The Notikewin has lower yields than the Ellerslie. That Ellerslie in the Drayton Valley, although the yields very up there, it's not probably an average for us to 80 to 100 barrels per million of condensate plus additional C3 and C4 in the Notikewin and the also the floor, which exist in the Ferrier area the yields are lower, usually depending on the plan that's being processed at usually in the range of 20 to 50 barrels per million of total liquids.

Operator

Operator

Your next question comes from of Kyle Preston with National Bank.

Kyle Preston

Analyst · National Bank.

I got two questions for you here. First one on your Australia horizontal sidetrack program, can you just remind me how many wells you're drilling there and what sort of production you expect out of that?

Lorenzo Donadeo

Analyst · National Bank.

Kyle, the original plan that we had for this year's Australian program was to drill a dual lateral sidetrack off of an existing well. What we're doing right now is we're going to go ahead and put the first sidetrack on that we drilled, that is quite a long well, it's about a 3,500 meter measured depth at a total -- at a true vertical depth of only about 600 meters. So an extremely long well, one of the longest, in fact, extreme extended reach wells drilled at this kind of shallow vertical depth yet in the world at around a 6:1 ratio. That well as we drilled it and logged it looks very, very good in terms of how much oil we think its accessing. And so what we've decided to do for now is to go ahead and put that well on production and we're in the final stages of getting it ready to go. And then we'll decide whether depending on the productivity of that well, if it's extremely productive, we might decide just to leave that wellbore alone and not drill the second sidetrack out of it, because if it's very good well, we may not want to take the mechanical risk of intervening in it. So we're going to move the rig off, give it to one of our rig consortium partners to drill with and then we'll come back next year and decide if we want to intervene into that first well that we've worked on off a platform A or go to some of our other targets on platform B for the remainder of this rig commitment that we have. And whatever we do in Australia will be built into that $350 million capital budget that we had talked about in this release. As far as the productivity, the Australian wells when they come on, at least if they're at like what we achieved in the previous program in 2013, and if its at all like what it looks like this well could do based on the logging well drilling that we did can produce a very, very high rates, rates of 3,000 barrels a day or more. Often times, we manage this production to hit certain field targets and to maintain the long term premium market for this crude, so we may or may not produce it continuously at that rate, but we don't know exactly what it will be until we put it on and clean the well up, but it would not surprise me at all if the well is capable of 3,000 barrels of oil or more like the previous ones that we drilled. Again, we may not produce it continuously at that rate as we manage field production.

[TO BE DONE]
a) According to the earnings call transcript, what is the true vertical depth of the first Australian sidetrack well?
b) List each distinct figure written in digits in the earnings call transcript's answer about the Australian horizontal sidetrack program.
c) Translate this sentence from the earnings call transcript into Spanish: "Again, we may not produce it continuously at that rate as we manage field production."

[ENTRIES PROVIDED]
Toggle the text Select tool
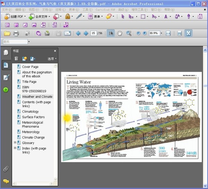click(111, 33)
==
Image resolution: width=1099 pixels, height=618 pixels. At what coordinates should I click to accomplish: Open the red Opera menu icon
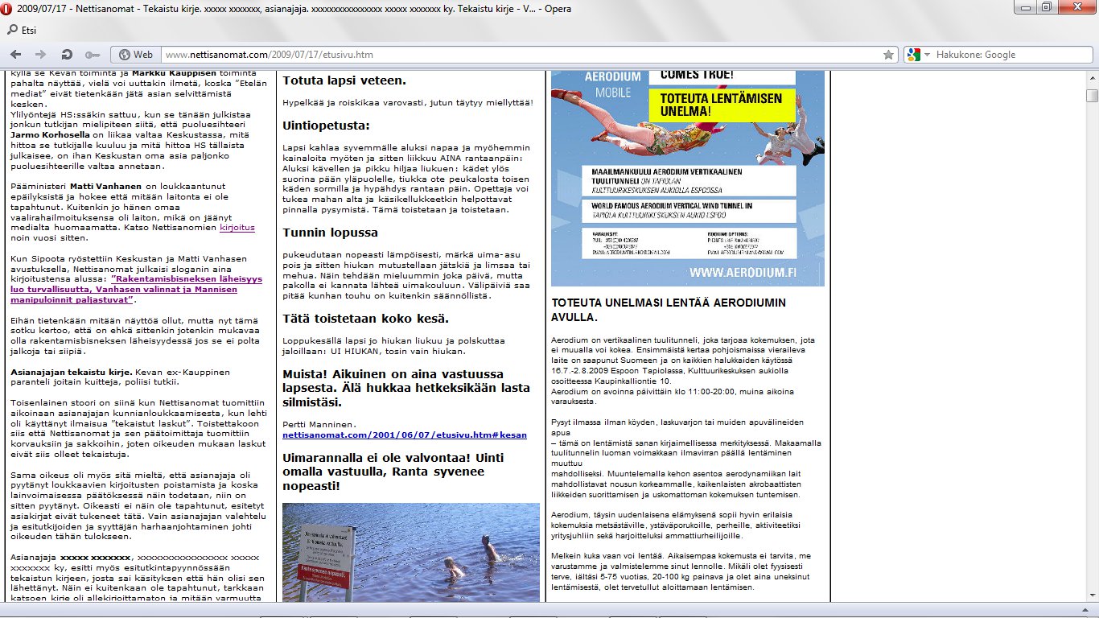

[RESPONSES IN ORDER]
a) About 600 meters.

b)
- 3,500 meters (measured depth)
- 600 meters (true vertical depth)
- 6:1 (ratio)
- $350 million (capital budget)
- 2013 (previous program)
- 3,000 barrels a day

c) De nuevo, es posible que no lo produzcamos de forma continua a ese ritmo mientras gestionamos la producción del yacimiento.